1. Source: Pandu Nayak, Google Fellow and Vice President, Search "Understanding searches better than ever before" google blog, published Oct 25, 2019

2. VLDB (Very Large Data Bases) is the top international conference on data management. The VLDB Woman in Database Research Award honors female researchers who have made outstanding contributions to the database research community. To date, there have been five recipients of the Woman in Database Research Award, and Wang-Chiew was the fourth winner.

Q&A:

How will the user search experience evolve with OpineDB?

Wang-Chiew: "Well, when it comes to job-seeking, for example, most people just enter the job title, location, annual salary, employment status, and other specifications of choice into the search box on the site. But the only way to find out about vague and diverse intangibles outside of the job description, such as corporate culture, work-life balance, and benefits, is by reading tons of reviews. OpineDB's game-changing feature is its ability to find all the relevant information for a particular query and display that information in a meaningful way. For example, if a user searches for a "good working environment," OpineDB will parse reviews for relevant phrasing such as "flexible hours," "fun company culture," etc. Even users with somewhat ambiguous requirements can find helpful information that previously would have been inaccessible. This way, people can make better informed choices. Megagon Labs wants to empower people with the right information to make their best decisions by harnessing the right technologies. This is the mission of our lab."

A man stainding and speaking to the audience, beside a presentation slide

Wang-Chiew Tan and Eser Kandogan (Head of Engineering, Megagon Labs Inc.) are speakers at Recruit's in-house knowledge sharing event called FORUM with a presentation titled, "AI technology R&D that distills, accumulates, and searches for information in large volumes of natural text sources."

Several Recruit Group companies have begun assessing the feasibility of using OpineDB in various Japanese and English applications. Jalan.net has even released a dataset of 120,000 reviews to contribute to the development of Japanese NLP research. How else will Recruit Group use the system?

Wang-Chiew: "Recruit Group has a wealth of unstructured data, including reviews, job descriptions, and Q&A posts.

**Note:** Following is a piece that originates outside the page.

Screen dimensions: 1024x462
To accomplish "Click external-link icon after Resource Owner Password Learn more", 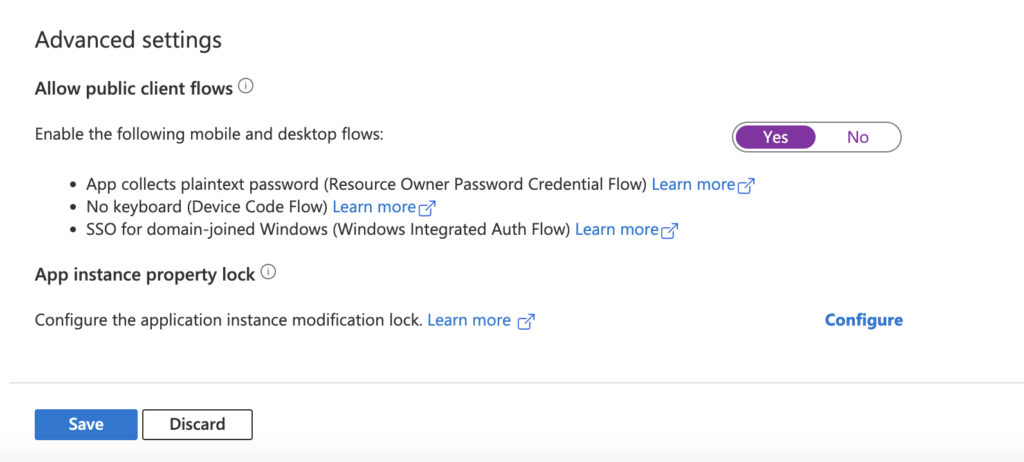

OpineDB is capable of analyzing all of this data and providing multiple and unrivaled insights. Improving search experience based on such insights should open up abundant business opportunities. OpineDB is just one of many tools we are researching, and we are constantly seeking ways to explore new technologies. Nothing would please us more than to see our cutting-edge technology contribute to service development and innovation in Recruit's matching businesses. We will continue our rigorous research so that we can deploy Megagon Labs' technology in services that have a tangible impact on the future of Recruit, our communities, and the world."

A woman, Wang-Chiew Tan, is having an online meeting with two of her coleagues

Wang-Chiew Tan in an online meeting with members of the Tokyo office.

Wang-Chiew Tan

Head of Research, Megagon Labs Inc.

After her 14-year tenure as a Professor of Computer Science at the University of California, Santa Cruz and with a two-year stint in between as a researcher at IBM Almaden Research Center in Silicon Valley, Wang-Chiew joined Megagon Labs in 2016. In 2015, she was named a Fellow of the Association for Computing Machinery (ACM), the world's leading computing society*3. In 2019, she won the VLDB's Woman in Database Research Award.

3. The ACM (Association for Computing Machinery) is one of the most prestigious academic associations for information technology. Outstanding ACM members are named to Fellow status in recognition of exceptional accomplishments and technical, professional, and leadership contributions to computing.